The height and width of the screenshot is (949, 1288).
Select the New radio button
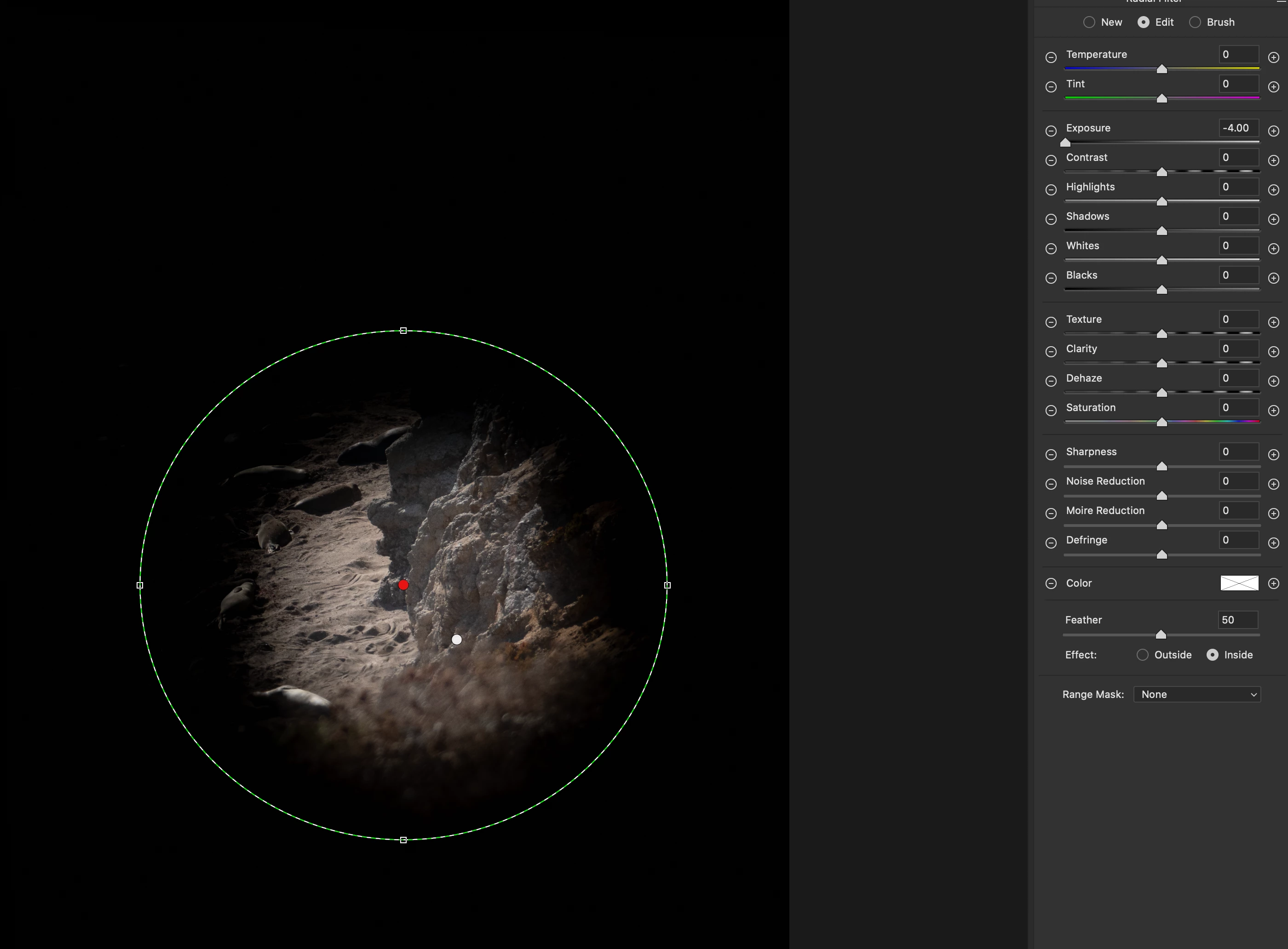click(x=1089, y=23)
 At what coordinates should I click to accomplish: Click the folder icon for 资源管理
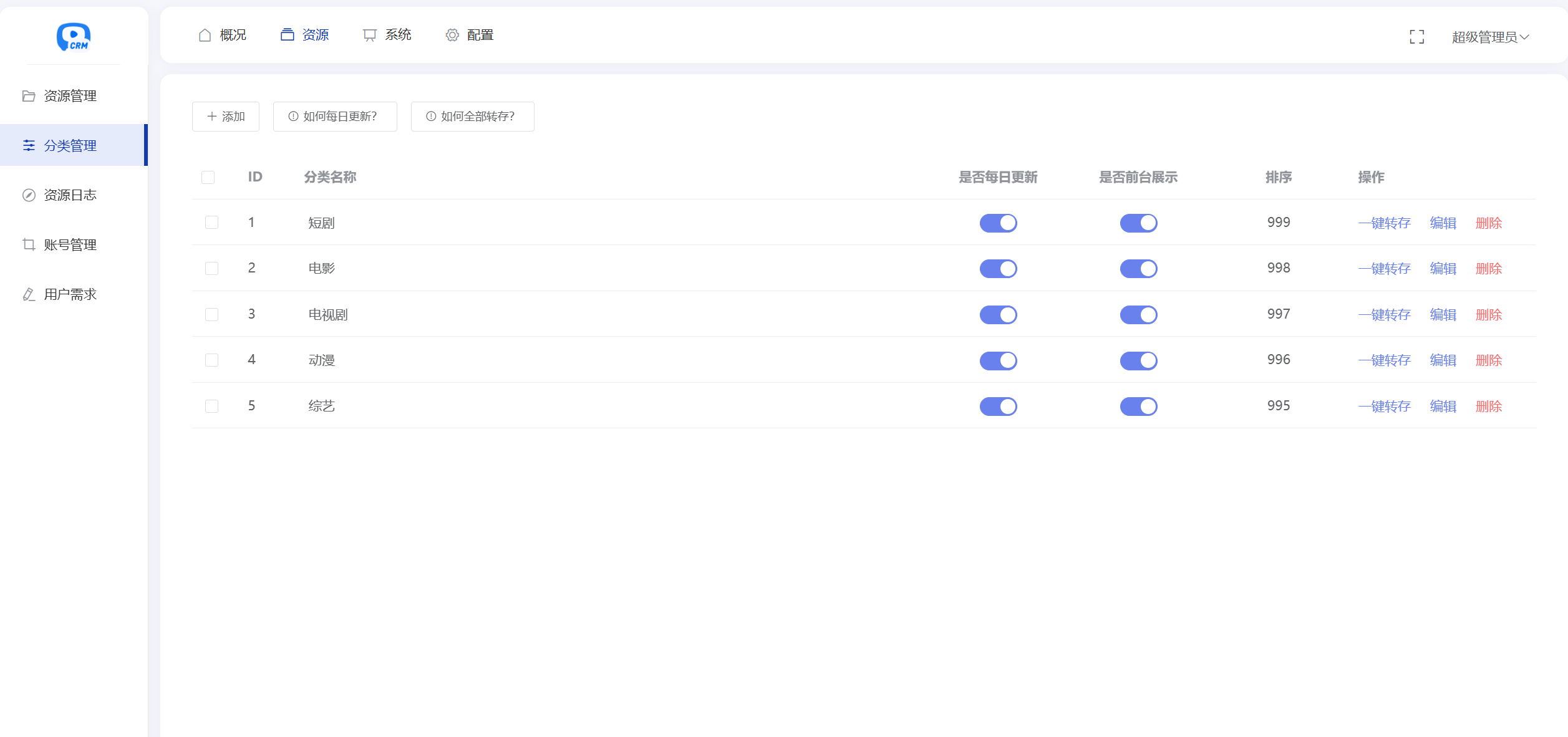tap(29, 96)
━━━━━━━━━━━━━━━━━━━━
Requirement: Retype the data above as given, letting no picture into the copy.

Solution for this exercise:
The height and width of the screenshot is (949, 1288).
Select the New radio button
click(x=1089, y=23)
 At what coordinates should I click to accomplish: Click the folder icon for 资源管理
tap(29, 96)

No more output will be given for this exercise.